The responsible authority for gambling in Sydney, the Independent Liquor and Gaming Authority (ILGA), has apparently been a thorn in the side of cash transfers for a very long time. For this reason, ILGA has signed a new agreement with the two gaming companies Crown Resorts and Star Entertainment. Accordingly, the city’s casinos intend to use completely cashless payment transactions.
Illegal activities should be made more difficult
The introduction of cashless payment transactions is intended to prevent unauthorized transactions as far as possible. Money laundering is a particularly pervasive problem in the gaming sector. We only reported on the reform of the Money Laundering Act in Germany in March of this year. Without cash it is hardly possible for the criminal organizations to launder their assets in the casino.

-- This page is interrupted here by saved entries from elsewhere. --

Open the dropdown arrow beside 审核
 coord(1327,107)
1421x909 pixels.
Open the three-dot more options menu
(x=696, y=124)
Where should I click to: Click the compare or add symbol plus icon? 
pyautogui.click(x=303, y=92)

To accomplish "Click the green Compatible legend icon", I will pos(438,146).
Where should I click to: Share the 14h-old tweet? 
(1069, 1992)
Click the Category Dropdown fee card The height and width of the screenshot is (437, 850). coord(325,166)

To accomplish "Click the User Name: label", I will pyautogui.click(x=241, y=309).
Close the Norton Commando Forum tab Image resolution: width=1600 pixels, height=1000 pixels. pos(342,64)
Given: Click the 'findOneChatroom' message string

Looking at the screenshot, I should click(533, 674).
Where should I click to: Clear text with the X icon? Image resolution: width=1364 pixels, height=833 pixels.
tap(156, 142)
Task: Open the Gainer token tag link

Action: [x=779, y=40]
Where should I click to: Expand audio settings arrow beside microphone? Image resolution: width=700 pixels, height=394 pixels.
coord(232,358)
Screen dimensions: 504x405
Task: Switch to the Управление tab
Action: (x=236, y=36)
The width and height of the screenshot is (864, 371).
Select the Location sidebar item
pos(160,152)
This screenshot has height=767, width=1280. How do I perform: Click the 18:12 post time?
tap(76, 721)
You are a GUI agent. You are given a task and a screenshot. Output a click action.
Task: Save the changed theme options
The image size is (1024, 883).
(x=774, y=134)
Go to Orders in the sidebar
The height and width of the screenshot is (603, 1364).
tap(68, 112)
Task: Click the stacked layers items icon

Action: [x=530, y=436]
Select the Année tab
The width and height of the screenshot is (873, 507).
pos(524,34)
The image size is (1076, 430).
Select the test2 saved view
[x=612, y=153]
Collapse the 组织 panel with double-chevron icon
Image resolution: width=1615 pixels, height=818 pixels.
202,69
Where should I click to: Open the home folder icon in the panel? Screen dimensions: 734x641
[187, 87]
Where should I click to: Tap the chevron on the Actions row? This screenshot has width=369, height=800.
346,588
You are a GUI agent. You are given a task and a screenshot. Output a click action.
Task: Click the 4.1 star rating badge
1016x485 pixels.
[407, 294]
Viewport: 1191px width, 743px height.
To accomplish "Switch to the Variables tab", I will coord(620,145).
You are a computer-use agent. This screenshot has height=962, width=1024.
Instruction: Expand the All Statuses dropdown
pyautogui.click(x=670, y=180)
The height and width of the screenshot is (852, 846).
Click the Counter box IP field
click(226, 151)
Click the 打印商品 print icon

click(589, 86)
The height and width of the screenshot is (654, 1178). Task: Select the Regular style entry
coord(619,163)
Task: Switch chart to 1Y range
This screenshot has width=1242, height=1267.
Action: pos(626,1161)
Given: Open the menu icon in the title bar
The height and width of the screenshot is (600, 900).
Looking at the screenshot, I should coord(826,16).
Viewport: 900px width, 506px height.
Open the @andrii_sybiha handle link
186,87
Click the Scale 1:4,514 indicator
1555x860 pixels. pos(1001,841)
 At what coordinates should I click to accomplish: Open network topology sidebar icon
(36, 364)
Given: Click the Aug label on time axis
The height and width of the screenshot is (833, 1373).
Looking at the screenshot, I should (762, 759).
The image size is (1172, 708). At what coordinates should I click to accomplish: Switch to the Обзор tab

The gaming authority was pleased with the good cooperation with Crown Resorts and Star Entertainment. In an official statement it said:
“Crown has agreed with the authorities that all games in their casinos will be cashless using card technologies from established financial institutions that are linked to the player identities.”
Cash without cash on the rise
Cashless payments are already being used primarily in many casinos around the world. This trend is likely to continue not only in Sydney, Australia, in the coming months and years. It is to be expected that cash will not only lose importance in the land-based casino business and that cashless payment options will become correspondingly more important.
Sydney is the capital of the Australian state of New South Wales. Over 5.3 million people currently live here. The metropolis is one of the cities with the greatest quality of life in the world. Well-known sights of the city are the Sydney Harbor Bridge and the Sydney Opera House as well as Sydney Harbor National Park.
Previously, reports of money laundering with slot machines in Australia increased in the past. The newspaper “The Sydney Morning Herald” last reported on this in October last year. At that time, the chairman of ILGA already pointed out the dangers of cash transactions with slot machines:
The abolition of cash in casinos could actually help make money laundering at least very difficult. In other countries, cashless payment transactions already have a completely different status than in Germany. So it will definitely be interesting to see how the “Casino Without Cash” project in Sydney will go and whether such a concept will perhaps catch on in the coming years.